NOI PEGGIO DELLA FERRAGNI

E va bene, parliamone ancora, visto che ormai è la notizia del giorno e non accenna minimamente a raffreddarsi. Chiara Ferragni, Fedez, il pandoro equivoco e ruffiano, il doppiogioco della beneficenza d’alto bordo: tutti addosso, tutti moralmente maestri e giudici. Facile come sparare sul presepe, è il periodo giusto.

Ha un senso, tutto questo? Meglio: ha una misura? No, non c’è senso e non c’è misura. Io confesso la mia insofferenza per questo sistema, più ancora che per il sistema Ferragnez (quello si qualifica e si definisce da solo, mica da oggi). Io parlo del nostro tempo e del nostro mondo: certo in primo luogo delle moltitudini che comunque la Ferragni se la bevono come influencer divina, ma anche come co-protagonista delle serie a pagamento, guardando dalla serratura la vita di una famiglia piccolo-borghese, piena di soldi, ma terribilmente banale e conformista, come le più scontate della famiglie piccole-borghesi riescono ad essere, con l’immancabile mania di ergersi sempre ad esempio, a modello, e soprattutto a maestre di vita.

Questo pubblico da Ferragnez esiste e fa rumore già da tempo, anzi è essenza e impronta di questo tempo. Ma io non parlo di questo pubblico, non solo, voglio parlare un attimo degli altri, di noi tutti, dei giornaloni che titolano e scrivono più del pandoro farlocco che delle guerre e delle pandemie, dei Tg servili e proni che concedono il loro tempo e il loro spazio alla Ferragni in versione vergine trafitta mentre chiede scusa, praticamente a reti unificate, una roba incredibile tipo discorso del Presidente a Capodanno.
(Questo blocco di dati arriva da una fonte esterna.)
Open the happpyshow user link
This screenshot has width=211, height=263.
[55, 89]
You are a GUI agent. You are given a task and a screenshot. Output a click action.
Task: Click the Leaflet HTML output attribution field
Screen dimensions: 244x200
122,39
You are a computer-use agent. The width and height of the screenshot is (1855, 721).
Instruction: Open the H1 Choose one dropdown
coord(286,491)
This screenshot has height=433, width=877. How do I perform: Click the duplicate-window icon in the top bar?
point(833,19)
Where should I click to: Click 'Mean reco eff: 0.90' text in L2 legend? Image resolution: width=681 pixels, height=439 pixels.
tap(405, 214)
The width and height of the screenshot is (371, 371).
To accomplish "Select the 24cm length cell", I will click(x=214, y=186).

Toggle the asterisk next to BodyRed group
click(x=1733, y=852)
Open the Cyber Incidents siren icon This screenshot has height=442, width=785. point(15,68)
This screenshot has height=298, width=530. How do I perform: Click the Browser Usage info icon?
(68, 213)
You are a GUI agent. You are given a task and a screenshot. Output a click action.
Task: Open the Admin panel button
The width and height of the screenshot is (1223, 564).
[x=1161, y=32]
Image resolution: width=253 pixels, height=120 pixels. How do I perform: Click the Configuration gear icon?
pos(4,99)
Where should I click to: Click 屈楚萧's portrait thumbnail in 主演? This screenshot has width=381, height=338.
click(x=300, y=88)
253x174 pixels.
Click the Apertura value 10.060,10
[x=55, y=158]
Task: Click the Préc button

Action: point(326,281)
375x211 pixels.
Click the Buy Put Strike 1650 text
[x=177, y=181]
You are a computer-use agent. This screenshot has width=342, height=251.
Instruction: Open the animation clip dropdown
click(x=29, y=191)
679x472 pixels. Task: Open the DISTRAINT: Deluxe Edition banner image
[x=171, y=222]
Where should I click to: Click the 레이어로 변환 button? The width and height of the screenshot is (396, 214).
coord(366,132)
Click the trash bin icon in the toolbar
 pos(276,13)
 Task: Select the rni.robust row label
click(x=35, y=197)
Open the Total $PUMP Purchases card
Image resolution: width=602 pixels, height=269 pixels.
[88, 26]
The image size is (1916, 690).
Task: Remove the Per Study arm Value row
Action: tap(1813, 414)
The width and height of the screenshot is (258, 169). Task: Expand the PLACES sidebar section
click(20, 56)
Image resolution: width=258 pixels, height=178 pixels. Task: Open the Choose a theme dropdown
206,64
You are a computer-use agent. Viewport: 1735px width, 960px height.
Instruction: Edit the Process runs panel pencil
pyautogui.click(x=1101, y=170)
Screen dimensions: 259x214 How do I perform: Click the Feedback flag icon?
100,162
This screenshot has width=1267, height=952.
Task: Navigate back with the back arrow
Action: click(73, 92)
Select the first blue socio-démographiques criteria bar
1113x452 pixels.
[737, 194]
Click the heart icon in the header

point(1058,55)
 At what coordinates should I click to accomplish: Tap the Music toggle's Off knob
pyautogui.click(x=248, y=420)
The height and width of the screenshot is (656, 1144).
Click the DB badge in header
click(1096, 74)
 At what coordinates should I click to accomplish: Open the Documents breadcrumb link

Parlo di noi giornalisti, ovviamente non dei Signorini e dei signorinisti che di bassa macelleria campano, no, parlo di giornalisti cosiddetti autorevoli e togati, ecco, proprio loro, che ormai vanno a gettone con la filosofia dei giornali al servizio del web, come fai a ignorare i social, ormai il mondo si muove sui social, bisogna allinearsi al mondo social. Come no, io sono giornalista da un po’ di anni e so che le notizie vanno date, sempre, tutte. Ma c’è un modo, c’è uno stile: il problema è che scegliere il modo comporta un grande sforzo di cervici, un minimo di coraggio per non uniformarsi alle mode e ai luoghi comuni, scegliendo la propria strada, la propria postura, anche a costo di ritrovarsi solo (in fondo questa non è mia, non è nemmeno del buon giornalista, è l’eterno messaggio del vero Vangelo e dei grandi antichi, dico Socrate e Seneca per capirci).

Invece qui assistiamo alla più patetica messinscena del secolo: tutti ridono e disprezzano le fesserie del gossip, tutti si sentono superiori e migliori, ma tutti docilmente siamo in fila a dare un’occhiata. Ne parlano tutti, come fai a non parlarne. Vero, ma non ciurliamo nel manico: se ne può parlare poco, tanto, troppo. E se ne può parlare il giusto. Ecco, chiediamoci quali sforzi stiamo facendo, anche in questo caso della Ferragni e del suo stramaledetto pandoro, per parlarne il giusto. Noi, che leggendo il Qoelet e il Cantico dei Cantici, Tolstoj e i Dialoghi morali, il Candido e i Promessi sposi, guardando Giotto e Caravaggio, ascoltando Mozart e Battisti, magari proviamo noia e fastidio. Sì, noi, pronti a dire in pubblico che palle con sta storia della Ferragni, ma non ci perdiamo un colpo della Ferragni e dei Ferragnez.

Almeno, finiamola. Chiudiamola con questa recita perbenista e snob, cerchiamo di assumere un atteggiamento dignitoso e ammettiamo che in questo nostro tempo le stelle polari stanno in casa Ferragnez. Che quando parlano, recitano, giudicano, lanciano appelli, sposano cause, attaccano politici, esibiscono figli, fanno Cassazione. Che ci intrigano più i Ferragnez dei Mattarella e dei Papa Francesco. Che nei nostri discorsi da salotto e da marciapiede i Ferragnez ci interessano ormai più persino dei Lukaku e degli Scamacca.

Diciamolo, onestamente, sinceramente: abbiamo conosciuto l’epoca degli anni di Piombo, l’epoca degli Yuppies e dell’effimero, questa passerà alla storia come l’epoca Ferragnez. E’ poco? E’ esattamente quello che ci meritiamo. Che abbiamo scelto. Che abbiamo fortemente voluto.

Nelle scuole dell’obbligo si impara subito quant’era buio un certo Medio Evo. Nonostante gli abbaglianti riflessi dorati della nostra epoca Ferragnez, non sono sicuro che questo Evo sia più illuminato.